Any suggestion/help?
Here is an easy way to get the series for $\ln(1-t)$.
$\sum_{k=0}^{n-1} t^k =\dfrac{1-t^n}{1-t} $ so $\dfrac1{1-t} =\sum_{k=0}^{n-1}t^k+\dfrac{t^n}{1+t} $.

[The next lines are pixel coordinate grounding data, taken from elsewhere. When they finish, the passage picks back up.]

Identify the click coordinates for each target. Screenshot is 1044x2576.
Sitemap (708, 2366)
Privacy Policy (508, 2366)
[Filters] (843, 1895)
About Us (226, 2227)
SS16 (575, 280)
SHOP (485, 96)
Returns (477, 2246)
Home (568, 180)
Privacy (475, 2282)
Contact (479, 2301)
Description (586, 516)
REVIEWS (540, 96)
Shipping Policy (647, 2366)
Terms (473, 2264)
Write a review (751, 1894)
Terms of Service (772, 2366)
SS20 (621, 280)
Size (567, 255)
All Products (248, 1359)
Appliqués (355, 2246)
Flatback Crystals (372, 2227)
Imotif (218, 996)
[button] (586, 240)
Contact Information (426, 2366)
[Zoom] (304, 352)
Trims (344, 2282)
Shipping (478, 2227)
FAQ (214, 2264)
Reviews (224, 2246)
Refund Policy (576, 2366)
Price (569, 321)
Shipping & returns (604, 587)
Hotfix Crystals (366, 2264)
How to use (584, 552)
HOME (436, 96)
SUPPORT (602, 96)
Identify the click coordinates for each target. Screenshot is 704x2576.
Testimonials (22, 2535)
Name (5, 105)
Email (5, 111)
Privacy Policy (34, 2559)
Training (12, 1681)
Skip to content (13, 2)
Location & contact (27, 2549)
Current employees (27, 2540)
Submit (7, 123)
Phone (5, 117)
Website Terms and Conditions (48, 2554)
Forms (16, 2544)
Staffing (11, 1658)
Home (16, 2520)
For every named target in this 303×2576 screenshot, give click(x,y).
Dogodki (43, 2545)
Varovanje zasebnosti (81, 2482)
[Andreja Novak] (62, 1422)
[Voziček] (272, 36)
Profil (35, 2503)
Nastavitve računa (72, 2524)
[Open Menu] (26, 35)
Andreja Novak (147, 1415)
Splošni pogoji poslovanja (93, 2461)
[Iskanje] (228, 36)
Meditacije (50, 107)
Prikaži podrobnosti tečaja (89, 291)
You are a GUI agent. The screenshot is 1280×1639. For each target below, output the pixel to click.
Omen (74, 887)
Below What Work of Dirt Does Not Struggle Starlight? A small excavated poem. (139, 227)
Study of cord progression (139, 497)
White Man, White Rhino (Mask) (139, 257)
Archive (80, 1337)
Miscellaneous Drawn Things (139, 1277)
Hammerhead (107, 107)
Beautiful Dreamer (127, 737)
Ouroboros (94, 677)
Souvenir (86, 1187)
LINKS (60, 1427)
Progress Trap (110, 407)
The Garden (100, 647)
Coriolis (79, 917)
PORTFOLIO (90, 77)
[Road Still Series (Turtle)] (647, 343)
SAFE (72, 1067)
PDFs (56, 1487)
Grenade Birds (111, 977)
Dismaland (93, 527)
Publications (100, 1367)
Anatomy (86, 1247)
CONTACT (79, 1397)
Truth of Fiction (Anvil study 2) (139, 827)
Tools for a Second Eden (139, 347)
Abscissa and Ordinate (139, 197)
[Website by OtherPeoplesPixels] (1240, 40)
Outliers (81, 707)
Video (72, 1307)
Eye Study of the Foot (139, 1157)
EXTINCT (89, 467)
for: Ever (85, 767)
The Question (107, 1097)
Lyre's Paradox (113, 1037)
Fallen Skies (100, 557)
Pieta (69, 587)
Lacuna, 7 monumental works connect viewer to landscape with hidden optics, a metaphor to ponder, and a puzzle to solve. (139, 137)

Integrating from $0$ to $x$,
$\begin{array}\\ \int_0^x\dfrac1{1-t}dt &=\sum_{k=0}^{n-1}\int_0^x t^kdx+\int_0^x \dfrac{t^n}{1-t}dt\\ \text{or}\\ -\ln(1-x) &=\sum_{k=0}^{n-1}\dfrac{x^{k+1}}{k+1}+\int_0^x \dfrac{t^n}{1-t}dt\\ \end{array} $
so
$\begin{array}\\ -\ln(1-x) -\sum_{k=0}^{n-1}\dfrac{x^{k+1}}{k+1} &=\int_0^x \dfrac{t^n}{1-t}dt\\ &=E_n(x)\\ \end{array} $
$\begin{array}\\ E_n(x) &=\int_0^x \dfrac{t^n}{1-t}dt\\ &\gt \int_0^x t^ndt\\ &=\dfrac{x^{n+1}}{n+1}\\ E_n(x) &=\int_0^x \dfrac{t^n}{1-t}dt\\ &\lt \int_0^x \dfrac{t^n}{1-x}dt\\ &=\dfrac{x^{n+1}}{(n+1)(1-x)}\\ \end{array} $
Put $n=1$. Then $E_1(x) =-\ln(1-x)-x $ and $\dfrac{x^2}{2} \lt E_1(x) \lt \dfrac{x^2}{2(1-x)} $.
If $0 < x \le \frac12$, then $E_1(x) \lt x^2 $.